Saying he had heard from God, Asahara also warned court- appointed defense lawyers they would die if they continued questioning former cult member and top aide, Yoshihiro Inoue, who has confessed to the gassing and named Asahara as the mastermind.

"Yoshihiro Inoue was formerly my disciple. He is also a man of accomplishment. I would like to shoulder responsibility for all incidents. So please stop questioning him," the bearded Asahara said, apparently trying to protect Inoue who was being cross-examined.

'Instructed by God'

"I was instructed by God in my detention cell this morning," said Asahara, 41, whose real name is Chizuo Matsumoto.

It was the first time in the six-month trial that Asahara has admitted to the sarin gas attack March of 1995, which killed 12 and made some 6,000 ill.

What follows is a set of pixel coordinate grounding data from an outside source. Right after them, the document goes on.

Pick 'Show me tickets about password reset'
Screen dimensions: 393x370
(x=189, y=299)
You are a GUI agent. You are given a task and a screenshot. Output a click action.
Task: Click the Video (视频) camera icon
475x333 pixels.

The trial immediately went into recess and, when it resumed 30 minutes later, Asahara made another surprising comment: "Although I am completely innocent, I don't want to torment the great soul of a man like Inoue," he said. "Please stop questioning Inoue."

A contradiction?, Not really


As contradictory as Asahara's statements may seem, they are not, if put into the context of Japanese culture and its idea of hierarchy.

A leader of a group or business is responsible for the actions of his subordinates, even if he had nothing to do with the act itself. In Asahara's case, he claims he is innocent but says he is willing to shoulder the responsibility.

Not a formal plea

Legal experts say Asahara's unexpected and confusing comments won't go on the record as official confessions or pleas and will have little impact on the trial's future proceedings.

He has refused to enter a formal plea. But scores of his followers have testified in court in their own trials that he ordered the gas attacks and other crimes.

Asahara, arrested in May 1995, has been indicted on 17 charges ranging from murder to illegal production of drugs and weapons. He faces the death penalty by hanging if convicted.

His sect, called Aum Shinri Kyo (Supreme Truth), is a doomsday cult that prosecutors say planned to bring down the Japanese government with its attacks.

The trial is set to resume on November 7. A verdict is not expected for many months.

Correspondent May Lee and Reuters contributed to this report.